Le Temps: Sur les plus de 120 amendements déjà déposés concernant la LEtr, vous êtes vous-même l'auteur de 36 propositions. Cherchez-vous donc à torpiller la loi?

Philipp Müller: Bien sûr que non. Le fait est que le projet actuel risque fort d'être rejeté lors des votations finales, après de longues délibérations. Le PS a fait une proposition de non-entrée en matière et deux propositions de minorité en faveur d'un renvoi du projet au Conseil fédéral, et l'UDC n'accepte pas non plus le projet tel qu'il est ficelé. La loi n'aurait par ailleurs aucune chance de passer le cap d'une votation populaire. Des améliorations doivent donc être apportées. Mon but n'est pas de tuer la loi mais d'apporter des corrections pour qu'elle soit susceptible d'être acceptée par le peuple.

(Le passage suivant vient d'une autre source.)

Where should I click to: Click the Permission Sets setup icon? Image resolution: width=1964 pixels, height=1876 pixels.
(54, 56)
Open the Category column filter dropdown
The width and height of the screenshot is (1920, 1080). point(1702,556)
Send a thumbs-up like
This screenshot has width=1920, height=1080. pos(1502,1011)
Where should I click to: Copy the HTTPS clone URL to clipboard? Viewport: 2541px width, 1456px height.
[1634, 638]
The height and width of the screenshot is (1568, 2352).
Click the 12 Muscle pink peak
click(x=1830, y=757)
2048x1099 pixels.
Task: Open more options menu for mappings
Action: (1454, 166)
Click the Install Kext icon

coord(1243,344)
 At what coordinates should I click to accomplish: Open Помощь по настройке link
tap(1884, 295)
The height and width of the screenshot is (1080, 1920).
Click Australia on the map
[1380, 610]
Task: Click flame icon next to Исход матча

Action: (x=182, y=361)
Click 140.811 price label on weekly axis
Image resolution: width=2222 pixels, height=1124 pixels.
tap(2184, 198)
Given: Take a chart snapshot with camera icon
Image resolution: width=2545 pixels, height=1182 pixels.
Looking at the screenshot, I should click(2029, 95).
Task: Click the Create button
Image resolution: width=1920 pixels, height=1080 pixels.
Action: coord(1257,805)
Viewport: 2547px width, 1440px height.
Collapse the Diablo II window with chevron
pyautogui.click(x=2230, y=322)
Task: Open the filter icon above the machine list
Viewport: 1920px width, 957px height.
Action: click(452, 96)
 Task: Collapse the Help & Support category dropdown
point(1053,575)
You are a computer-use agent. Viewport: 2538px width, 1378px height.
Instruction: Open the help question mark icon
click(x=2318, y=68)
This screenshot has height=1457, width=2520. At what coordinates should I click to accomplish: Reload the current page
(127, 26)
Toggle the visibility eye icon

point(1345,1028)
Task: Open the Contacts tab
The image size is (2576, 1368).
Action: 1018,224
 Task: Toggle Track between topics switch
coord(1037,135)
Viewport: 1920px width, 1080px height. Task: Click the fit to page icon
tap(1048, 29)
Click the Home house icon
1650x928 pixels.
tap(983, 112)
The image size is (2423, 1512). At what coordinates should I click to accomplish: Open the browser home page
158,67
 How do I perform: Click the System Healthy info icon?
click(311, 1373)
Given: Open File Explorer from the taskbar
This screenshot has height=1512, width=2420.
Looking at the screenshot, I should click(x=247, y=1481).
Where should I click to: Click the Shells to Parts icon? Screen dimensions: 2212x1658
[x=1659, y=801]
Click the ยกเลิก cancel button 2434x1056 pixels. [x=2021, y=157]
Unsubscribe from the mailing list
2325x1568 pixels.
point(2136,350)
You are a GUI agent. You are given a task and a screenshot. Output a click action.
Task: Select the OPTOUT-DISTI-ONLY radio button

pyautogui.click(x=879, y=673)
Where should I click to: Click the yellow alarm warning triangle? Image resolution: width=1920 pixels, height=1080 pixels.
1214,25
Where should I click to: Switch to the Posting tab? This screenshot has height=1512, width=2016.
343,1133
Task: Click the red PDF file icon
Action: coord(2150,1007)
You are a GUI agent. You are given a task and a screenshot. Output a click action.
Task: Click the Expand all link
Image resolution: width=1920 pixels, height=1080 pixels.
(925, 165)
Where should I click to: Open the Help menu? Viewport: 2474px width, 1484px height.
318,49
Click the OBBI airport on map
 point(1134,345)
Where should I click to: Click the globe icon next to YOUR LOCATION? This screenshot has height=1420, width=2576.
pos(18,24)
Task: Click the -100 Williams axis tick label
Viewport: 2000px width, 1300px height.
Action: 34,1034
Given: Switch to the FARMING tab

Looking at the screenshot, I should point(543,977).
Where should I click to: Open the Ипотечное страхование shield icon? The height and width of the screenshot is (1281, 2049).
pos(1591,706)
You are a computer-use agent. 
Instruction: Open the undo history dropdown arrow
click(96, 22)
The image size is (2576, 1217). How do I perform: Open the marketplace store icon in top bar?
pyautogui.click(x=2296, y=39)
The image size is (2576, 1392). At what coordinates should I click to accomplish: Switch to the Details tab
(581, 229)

– Votre parti vous appuie-t-il? Il ne vous soutenait pas vraiment lorsque vous lanciez l'initiative sur les 18%…

– Environ un tiers de mes propositions a été étudié par mon parti lors de la dernière séance de groupe et j'ai recueilli une majorité pour chacune d'entre elles. Mes autres amendements seront analysés lors d'une séance agendée le 23 avril.

– Que reprochez-vous concrètement au projet de loi?

– Je lui reproche notamment de réduire la marge de manœuvre des autorités. Un article prévoit par exemple qu'un étranger peut prétendre à un permis d'établissement après un séjour plus ou moins court. Deuxièmement, j'estime que les cantons ne doivent pas être pénalisés. Or la LEtr prévoit qu'ils seront moins consultés s'agissant notamment du regroupement familial ou des mesures de lutte contre les abus. Je trouve par contre, dans le cadre du regroupement familial, que nous devrions pousser à ce que les enfants puissent rejoindre plus rapidement leur famille déjà en Suisse et qu'ils obtiennent directement un permis d'établissement: cela leur permettra de mieux s'intégrer et améliorera leur chances en vue d'une bonne formation. Nous devrions exiger que les enfants passent au minimum la moitié de la durée de l'école obligatoire en Suisse.